But there are serious doubts whether the divided and ideologically diverse factions can come together into a structure the U.S. and its allies can work with.

Hundreds of Syrian opposition figures are taking part in a five-day conference starting Sunday in the Qatari capital Doha, seen as the most serious push yet to forge a united front to help end the 19-month conflict that has killed over 36,000 people and left much of the country in ruins.

For the United States, it represents an opportunity to overhaul Syria's fragmented opposition leadership, which is widely seen as petty, ineffective and cut off from the events on the ground. Washington hopes a more cohesive and representative body can provide a reliable partner, buffer against interference by extremists and help bring Syria's allies Russia and China on board with change.

The key issue is whether the main political opposition group, the Syrian National Council, which consists largely of academics and Syrian exiles, will accept a U.S.-backed proposal to set up a new 50-member leadership team with more representatives from inside Syria.

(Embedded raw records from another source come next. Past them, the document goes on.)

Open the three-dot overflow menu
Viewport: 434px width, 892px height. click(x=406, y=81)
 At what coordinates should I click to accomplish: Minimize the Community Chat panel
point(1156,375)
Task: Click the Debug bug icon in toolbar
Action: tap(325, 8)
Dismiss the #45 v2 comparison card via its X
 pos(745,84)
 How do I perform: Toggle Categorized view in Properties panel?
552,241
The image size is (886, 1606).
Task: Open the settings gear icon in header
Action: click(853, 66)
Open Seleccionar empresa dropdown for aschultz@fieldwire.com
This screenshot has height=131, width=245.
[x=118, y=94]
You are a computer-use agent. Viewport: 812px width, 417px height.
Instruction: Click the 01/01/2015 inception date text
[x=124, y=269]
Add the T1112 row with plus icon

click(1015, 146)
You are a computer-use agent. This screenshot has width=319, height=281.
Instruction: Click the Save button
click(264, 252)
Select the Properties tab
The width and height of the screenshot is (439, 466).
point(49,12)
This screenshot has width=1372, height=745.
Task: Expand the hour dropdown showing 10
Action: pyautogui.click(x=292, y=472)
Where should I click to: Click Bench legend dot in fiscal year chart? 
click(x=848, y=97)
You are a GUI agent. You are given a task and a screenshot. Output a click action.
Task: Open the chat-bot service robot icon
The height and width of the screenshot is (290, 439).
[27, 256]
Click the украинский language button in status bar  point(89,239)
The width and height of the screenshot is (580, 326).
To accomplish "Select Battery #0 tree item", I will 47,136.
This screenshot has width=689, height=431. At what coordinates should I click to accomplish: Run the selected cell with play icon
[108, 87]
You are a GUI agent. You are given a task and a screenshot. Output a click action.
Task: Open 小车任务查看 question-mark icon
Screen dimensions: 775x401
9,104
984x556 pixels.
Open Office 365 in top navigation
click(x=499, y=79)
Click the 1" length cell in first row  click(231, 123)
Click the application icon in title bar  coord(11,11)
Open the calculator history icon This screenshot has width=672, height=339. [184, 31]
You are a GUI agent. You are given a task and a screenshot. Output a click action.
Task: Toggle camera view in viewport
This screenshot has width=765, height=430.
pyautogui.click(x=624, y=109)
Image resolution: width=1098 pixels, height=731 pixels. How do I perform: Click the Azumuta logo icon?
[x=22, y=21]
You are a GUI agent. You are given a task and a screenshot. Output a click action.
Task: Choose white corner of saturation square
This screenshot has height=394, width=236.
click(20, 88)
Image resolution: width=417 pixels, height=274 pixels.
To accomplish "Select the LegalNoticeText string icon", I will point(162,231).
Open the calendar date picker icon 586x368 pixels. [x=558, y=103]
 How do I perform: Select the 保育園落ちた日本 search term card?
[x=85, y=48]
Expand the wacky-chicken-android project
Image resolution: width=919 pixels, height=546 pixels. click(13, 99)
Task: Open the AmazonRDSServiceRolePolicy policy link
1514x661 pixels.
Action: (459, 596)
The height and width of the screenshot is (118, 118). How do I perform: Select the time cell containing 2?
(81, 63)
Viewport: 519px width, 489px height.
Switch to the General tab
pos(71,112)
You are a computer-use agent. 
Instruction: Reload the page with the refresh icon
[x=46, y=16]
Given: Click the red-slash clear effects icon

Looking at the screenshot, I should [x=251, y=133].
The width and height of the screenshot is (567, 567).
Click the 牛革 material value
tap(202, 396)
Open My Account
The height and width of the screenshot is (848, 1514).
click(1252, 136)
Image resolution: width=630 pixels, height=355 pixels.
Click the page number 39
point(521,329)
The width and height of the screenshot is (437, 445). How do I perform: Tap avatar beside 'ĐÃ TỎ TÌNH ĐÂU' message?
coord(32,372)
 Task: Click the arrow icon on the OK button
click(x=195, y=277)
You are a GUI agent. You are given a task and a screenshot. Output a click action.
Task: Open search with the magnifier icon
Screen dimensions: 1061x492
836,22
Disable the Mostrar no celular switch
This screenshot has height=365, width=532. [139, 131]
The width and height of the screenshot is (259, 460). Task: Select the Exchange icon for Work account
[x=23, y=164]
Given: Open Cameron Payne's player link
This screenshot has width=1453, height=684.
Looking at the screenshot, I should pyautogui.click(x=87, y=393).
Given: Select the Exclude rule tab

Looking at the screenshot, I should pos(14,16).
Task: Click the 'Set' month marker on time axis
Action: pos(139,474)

Under the new plan, called the Syrian National Initiative, the new leadership would include representatives of the rebels' Free Syrian army, political groups and local councils in Syria. The SNC would also be included but its influence would be diluted significantly.

Burhan Ghalioun, a senior SNC member, said Saturday that the group is willing to consider the idea, but hasn't decided yet. Potential members of the new leadership will discuss the initiative on Thursday. "We have agreed to attend the (Thursday) meeting, but there is no agreement to adopt the initiative as it is," Ghalioun told The Associated Press

U.S. officials have long complained that the opposition disarray has held back more robust foreign involvement behind the opposition in its fight to topple Assad. The SNC has been plagued from the start by infighting, splits and frustrations over its failure to broaden its membership. An opposition meeting in Cairo earlier this year descended into chaos, shouting matches and walkouts.

"We are hopeful that if this leadership structure can emerge in a new and enhanced way, it will be an organization that the international community can work with to better direct assistance, humanitarian assistance, non-lethal assistance, and other kinds of assistance," State Department spokeswoman Victoria Nuland said Friday.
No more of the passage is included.